Come nascono i Monti di pietà - l'iniziativa dei francescani per combattere l'usura

I Monti di Pietà sono nati verso la fine del XV secolo su iniziativa dei Francescani per erogare prestiti di limitata entita in cambio di un pegno. La loro funzione era, quindi, quella di finanziare persone in difficoltà. A tal fine per il loro funzionamento i beneficiari fornivano in garanzia del prestito beni di valore che si vedevano restituito quando ripianavano il debito.

Per questa loro caratteristica si rivolgevano alle popolazioni urbanizzate dove tanti vivevano in condizioni di pura sussistenza. I contadini, infatti, di norma non avevano nulla da impegnare se non semenze ed utensili da lavoro. Alla loro istituzione fu molto acceso il dibattito sull'imposizione di un tasso di interesse. Alcuni, infatti, lo consideravano inammissibile perché lo giudicavano alla stessa stregua dell'usura.
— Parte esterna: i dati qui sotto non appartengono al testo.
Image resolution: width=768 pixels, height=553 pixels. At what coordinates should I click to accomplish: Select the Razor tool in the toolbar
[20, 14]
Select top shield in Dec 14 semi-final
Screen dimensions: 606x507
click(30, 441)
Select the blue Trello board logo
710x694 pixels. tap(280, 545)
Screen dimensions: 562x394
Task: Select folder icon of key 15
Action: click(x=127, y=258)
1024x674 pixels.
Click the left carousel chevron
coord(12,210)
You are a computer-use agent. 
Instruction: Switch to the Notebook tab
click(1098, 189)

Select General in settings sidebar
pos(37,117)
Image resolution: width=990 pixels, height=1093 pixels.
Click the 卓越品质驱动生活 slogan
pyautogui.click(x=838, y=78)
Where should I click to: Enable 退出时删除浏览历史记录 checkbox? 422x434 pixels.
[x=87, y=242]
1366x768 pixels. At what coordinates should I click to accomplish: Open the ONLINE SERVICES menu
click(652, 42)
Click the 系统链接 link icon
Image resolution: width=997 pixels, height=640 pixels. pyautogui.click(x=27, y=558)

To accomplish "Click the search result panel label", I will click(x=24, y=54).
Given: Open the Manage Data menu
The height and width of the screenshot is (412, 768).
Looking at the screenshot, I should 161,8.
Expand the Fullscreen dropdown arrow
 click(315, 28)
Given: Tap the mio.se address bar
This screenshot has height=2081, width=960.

Alla fine spesso furono ammessi tassi oscillanti tra il 6 ed il 10% in quanto considerati una forma protezione contro le insolvenze così da consentire la sopravvivenza del monte ed un autofinanziamento utile per ampliarne le possibilità di soccorso.

Il più antico di questi monti è quello di Perugia, fondato nel 1462. Un povero monaco francescano, Barnaba Manassei da Terni, salì il "pergamo" a Perugia e propose di fare nella città una questua il cui ricavato doveva essere impegnato a fondare una Banca con scopi caritatevoli a favore della "massa" dei più bisognosi e poveri. Dopo quello di Perugia ne furono fondati in pochi anni decine di altri, soprattutto nelle città medio-grandi dell'Italia centro settentrionale grazie a capitali iniziali frutto di donazioni pubbliche e private.

Nel 1463 fu fondato il Monte di Pietà a Orvieto, nel 1471 a Viterbo, nel 1473 a Bologna, nel 1479 a Savona, nel 1483 a Milano, nel 1484 a Mantova, Assisi e Ferrara, nel 1511 a Forlì, e ben presto altri ne seguirono negli anni successivi. Questi Monti operavano, quindi, nelle aree urbane ed in questo erano complementari ai Monti Frumentari che invece avrebbero operato nelle aree rurali a partire dal XVII secolo. Con la loro opera tutti questi Monti si proponevano di arginare la piaga dell'usura nei confronti di chi, troppo povero per essere considerato solvibile dagli scarsi istituti finanziari dell'epoca, spesso cadeva vittima degli strozzini.

Tutte queste iniziative, inoltre, elargendo i loro prestiti caso per caso in funzione delle effettive necessità (microcredito), possono essere visti come i primi finanziatori del credito al consumo o anche come delle banche dei poveri ante litteram.